─── MATERIAL SHOWN ───
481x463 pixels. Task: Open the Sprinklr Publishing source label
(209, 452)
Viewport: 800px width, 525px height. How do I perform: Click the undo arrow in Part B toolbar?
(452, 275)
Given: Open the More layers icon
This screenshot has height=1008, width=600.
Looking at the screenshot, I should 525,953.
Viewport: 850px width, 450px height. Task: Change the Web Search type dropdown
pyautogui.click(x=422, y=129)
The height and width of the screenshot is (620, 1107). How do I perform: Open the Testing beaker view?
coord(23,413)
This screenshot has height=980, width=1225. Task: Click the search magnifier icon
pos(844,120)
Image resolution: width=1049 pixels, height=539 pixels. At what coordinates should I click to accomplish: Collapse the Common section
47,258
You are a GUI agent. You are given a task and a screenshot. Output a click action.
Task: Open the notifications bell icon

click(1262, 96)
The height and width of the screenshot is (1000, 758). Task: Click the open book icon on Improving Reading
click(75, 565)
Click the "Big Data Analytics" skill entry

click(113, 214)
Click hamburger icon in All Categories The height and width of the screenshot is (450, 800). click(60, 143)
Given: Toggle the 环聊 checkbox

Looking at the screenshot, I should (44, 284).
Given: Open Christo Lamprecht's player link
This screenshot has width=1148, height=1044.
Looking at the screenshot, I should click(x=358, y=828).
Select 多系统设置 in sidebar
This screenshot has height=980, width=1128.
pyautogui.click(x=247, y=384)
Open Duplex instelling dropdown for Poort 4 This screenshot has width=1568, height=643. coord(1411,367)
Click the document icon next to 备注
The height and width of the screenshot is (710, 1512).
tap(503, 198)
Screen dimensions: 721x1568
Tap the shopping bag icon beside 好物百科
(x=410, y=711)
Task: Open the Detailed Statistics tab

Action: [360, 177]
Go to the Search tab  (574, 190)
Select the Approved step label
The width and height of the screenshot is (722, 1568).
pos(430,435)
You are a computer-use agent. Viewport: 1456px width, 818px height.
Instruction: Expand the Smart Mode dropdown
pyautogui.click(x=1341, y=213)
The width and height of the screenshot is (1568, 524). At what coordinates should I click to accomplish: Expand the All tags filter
───
■ WORK ITEM
Reproduce all entries exactly, leaving each one whole.

■ SOLUTION TO THIS EXERCISE
481x463 pixels. Task: Open the Sprinklr Publishing source label
(209, 452)
Viewport: 800px width, 525px height. How do I perform: Click the undo arrow in Part B toolbar?
(452, 275)
Given: Open the More layers icon
This screenshot has height=1008, width=600.
Looking at the screenshot, I should 525,953.
Viewport: 850px width, 450px height. Task: Change the Web Search type dropdown
pyautogui.click(x=422, y=129)
The height and width of the screenshot is (620, 1107). How do I perform: Open the Testing beaker view?
coord(23,413)
This screenshot has height=980, width=1225. Task: Click the search magnifier icon
pos(844,120)
Image resolution: width=1049 pixels, height=539 pixels. At what coordinates should I click to accomplish: Collapse the Common section
47,258
You are a GUI agent. You are given a task and a screenshot. Output a click action.
Task: Open the notifications bell icon

click(1262, 96)
The height and width of the screenshot is (1000, 758). Task: Click the open book icon on Improving Reading
click(75, 565)
Click the "Big Data Analytics" skill entry

click(113, 214)
Click hamburger icon in All Categories The height and width of the screenshot is (450, 800). click(60, 143)
Given: Toggle the 环聊 checkbox

Looking at the screenshot, I should (44, 284).
Given: Open Christo Lamprecht's player link
This screenshot has width=1148, height=1044.
Looking at the screenshot, I should click(x=358, y=828).
Select 多系统设置 in sidebar
This screenshot has height=980, width=1128.
pyautogui.click(x=247, y=384)
Open Duplex instelling dropdown for Poort 4 This screenshot has width=1568, height=643. coord(1411,367)
Click the document icon next to 备注
The height and width of the screenshot is (710, 1512).
tap(503, 198)
Screen dimensions: 721x1568
Tap the shopping bag icon beside 好物百科
(x=410, y=711)
Task: Open the Detailed Statistics tab

Action: [360, 177]
Go to the Search tab  (574, 190)
Select the Approved step label
The width and height of the screenshot is (722, 1568).
pos(430,435)
You are a computer-use agent. Viewport: 1456px width, 818px height.
Instruction: Expand the Smart Mode dropdown
pyautogui.click(x=1341, y=213)
The width and height of the screenshot is (1568, 524). At what coordinates should I click to accomplish: Expand the All tags filter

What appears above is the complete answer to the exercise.